В статье рассматривается такой элемент обыденного уровня субкультуры детства как экологический опыт, который может быть как положительным, так и отрицательным. Он не носит имитационный характер. Одним из основных способов его приобретения является наблюдение, что прослежено на материале произведений русской литературы XIX — XX вв.
Ключевые слова: детство, субкультура детства, экологический опыт, обыденный уровень, наблюдение, ребенок, дети, литература, русская литература XIX века, русская литература ХХ века, система отношений, морфология субкультуры детства.
Субкультура детства представляет собой особый мир, который базируется на идее автономизации своего пространства по отношению к Миру Взрослых, обособлении и стремлении сохранить особое Знание о мире, выраженное в обыденной практике, в тайне. Эта цель обусловлена тем, что миропонимание взрослого и ребенка различны, в связи с чем представители старшего поколения непониманием, критикой касательно каких-либо вопросов, связанных с построением картины мира, могут обидеть, оскорбить ребенка. Для того чтобы избежать подобных прецедентов, дети дистанцируются.
Важно понимать, что существование субкультурной концепции детства никоим образом не указывает на деструктивность, маргинальность подобного рода образования. Напротив, это мир, направленный на созидание, сотворчество. И. С. Кон подчеркивал, что его важно изучать «не только как продукт социализации и научения со стороны взрослых, но и как автономную социокультурную реальность, своеобразную субкультуру, обладающую своим собственным языком, структурой, функциями, даже традициями» [6, с. 63].

Задание:
Перепишите фрагмент от слов «В статье рассматривается» до слов «морфология субкультуры детства.» включительно, подставив «созерцание» вместо «наблюдение». Данные далее никак не связаны с приведенным фрагментом.

Представленные данные:
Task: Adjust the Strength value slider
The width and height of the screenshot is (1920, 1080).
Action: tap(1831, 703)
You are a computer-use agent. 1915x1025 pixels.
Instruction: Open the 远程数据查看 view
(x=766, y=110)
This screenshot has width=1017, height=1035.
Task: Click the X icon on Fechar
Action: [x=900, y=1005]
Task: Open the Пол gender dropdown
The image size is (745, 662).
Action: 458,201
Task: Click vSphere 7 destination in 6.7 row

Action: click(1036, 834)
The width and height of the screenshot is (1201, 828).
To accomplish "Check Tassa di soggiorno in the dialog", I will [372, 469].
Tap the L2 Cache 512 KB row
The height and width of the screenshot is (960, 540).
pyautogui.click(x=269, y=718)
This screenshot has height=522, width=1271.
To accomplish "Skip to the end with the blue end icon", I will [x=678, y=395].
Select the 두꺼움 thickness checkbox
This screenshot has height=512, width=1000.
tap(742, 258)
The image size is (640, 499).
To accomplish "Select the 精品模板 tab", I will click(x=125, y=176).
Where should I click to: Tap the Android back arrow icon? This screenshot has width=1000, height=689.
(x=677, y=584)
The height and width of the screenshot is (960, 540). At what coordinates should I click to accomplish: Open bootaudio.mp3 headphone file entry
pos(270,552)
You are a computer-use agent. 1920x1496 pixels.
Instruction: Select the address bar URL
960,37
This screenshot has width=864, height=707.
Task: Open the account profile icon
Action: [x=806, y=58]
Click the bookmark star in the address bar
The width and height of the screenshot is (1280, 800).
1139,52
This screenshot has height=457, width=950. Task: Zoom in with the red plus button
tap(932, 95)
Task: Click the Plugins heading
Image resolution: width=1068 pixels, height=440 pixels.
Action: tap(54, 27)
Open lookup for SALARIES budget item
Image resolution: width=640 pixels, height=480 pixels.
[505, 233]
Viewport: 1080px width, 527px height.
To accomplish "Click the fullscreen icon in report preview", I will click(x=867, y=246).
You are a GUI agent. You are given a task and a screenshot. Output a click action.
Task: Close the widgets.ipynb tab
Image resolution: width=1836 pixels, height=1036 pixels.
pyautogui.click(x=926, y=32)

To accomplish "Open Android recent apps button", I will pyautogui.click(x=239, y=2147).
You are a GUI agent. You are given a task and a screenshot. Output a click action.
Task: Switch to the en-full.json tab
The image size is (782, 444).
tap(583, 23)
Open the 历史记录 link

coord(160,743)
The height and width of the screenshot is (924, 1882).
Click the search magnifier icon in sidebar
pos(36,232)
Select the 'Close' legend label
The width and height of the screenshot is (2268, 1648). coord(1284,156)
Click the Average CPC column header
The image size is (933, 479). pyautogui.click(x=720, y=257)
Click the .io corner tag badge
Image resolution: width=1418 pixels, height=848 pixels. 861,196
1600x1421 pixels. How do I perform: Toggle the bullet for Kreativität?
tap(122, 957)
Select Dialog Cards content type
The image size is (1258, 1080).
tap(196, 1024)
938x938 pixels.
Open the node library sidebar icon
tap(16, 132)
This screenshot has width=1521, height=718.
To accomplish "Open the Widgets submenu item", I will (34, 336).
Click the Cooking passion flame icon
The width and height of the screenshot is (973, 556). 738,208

Решение:
В статье рассматривается такой элемент обыденного уровня субкультуры детства как экологический опыт, который может быть как положительным, так и отрицательным. Он не носит имитационный характер. Одним из основных способов его приобретения является созерцание, что прослежено на материале произведений русской литературы XIX — XX вв.
Ключевые слова: детство, субкультура детства, экологический опыт, обыденный уровень, созерцание, ребенок, дети, литература, русская литература XIX века, русская литература ХХ века, система отношений, морфология субкультуры детства.